As is evident in Figure 1B, asymmetry for local gyrification differed by hand group for several contiguous parcellations: postcentral gyrus, t(162) = −2.59, p = .01, postcentral sulcus, p = .01, t(162) = −2.58, and supramarginal gyrus, t(162) = −2.81, p < .01. Similar trends were obtained in two adjacent regions, precentral gyrus, t(162) = −2.38, p < .02, and central sulcus, t(162) = −2.4, p < .02. In each of these regions, consistent handers had reliable leftward asymmetries (i.e., greater folding in LH than RH), whereas weak handers had smaller leftward or no asymmetry (see Table 4, lower panel). To explore whether these asymmetry differences were more attributable to right or left hemisphere gyrification differences, we conducted a 5 (region) X 2 (hemisphere) X 2 (hand group) ANOVA on LGI. These analyses revealed a main effect of hemisphere F(1,162) = 42.21, p < .0001, which was modified by a Hand Group X Hemisphere interaction, F(1,162) = 9.86, p < .005. Follow-up analyses indicated that the reduction of asymmetry for weak handers was attributable to group differences in right hemisphere gyrification (see Table 5, lower panel). The hand groups did not differ in LH gyrification in these regions F < 1, but weak handers had significantly greater folding than consistent handers in the RH, F(1,162) = 5.95, p < .02. These effects did not differ over the 5 brain regions as indicated by the absence of a Region X Hemisphere X Hand interaction, F < 1. Finally, there was one region, the lateral occipital temporal sulcus, that had greater leftward gyrification asymmetry for weak, relative to consistent, handers, t(162) = 2.53, p = .01.

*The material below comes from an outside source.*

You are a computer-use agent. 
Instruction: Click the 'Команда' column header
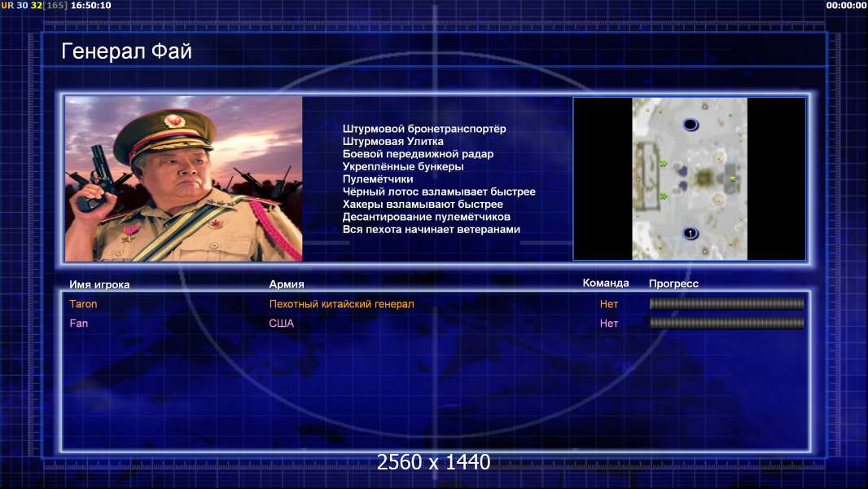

These findings indicate increased right hemisphere gyrification and reduced gyrification asymmetry for weak handers in a large region surrounding the central sulcus and extending posteriorly into the parietal cortex. Increased local gyrification can reflect deeper sulci and/or greater number of more superficial sulci. Some prior studies have reported leftward asymmetry for the depth of the central sulcus in right handers, but no asymmetry or rightward asymmetry of this feature for left handers (Amunts et al., 1996, 2000). Because our group of weak handers contained more left handed individuals than the consistent hander group, we dropped all left-handed participants (both consistent and weak handers) from the sample and recalculated the local gyrification asymmetry t-tests of the group differences. All group asymmetry contrasts remained significant (p’s < .01, see Supplementary Table 4, lower panel).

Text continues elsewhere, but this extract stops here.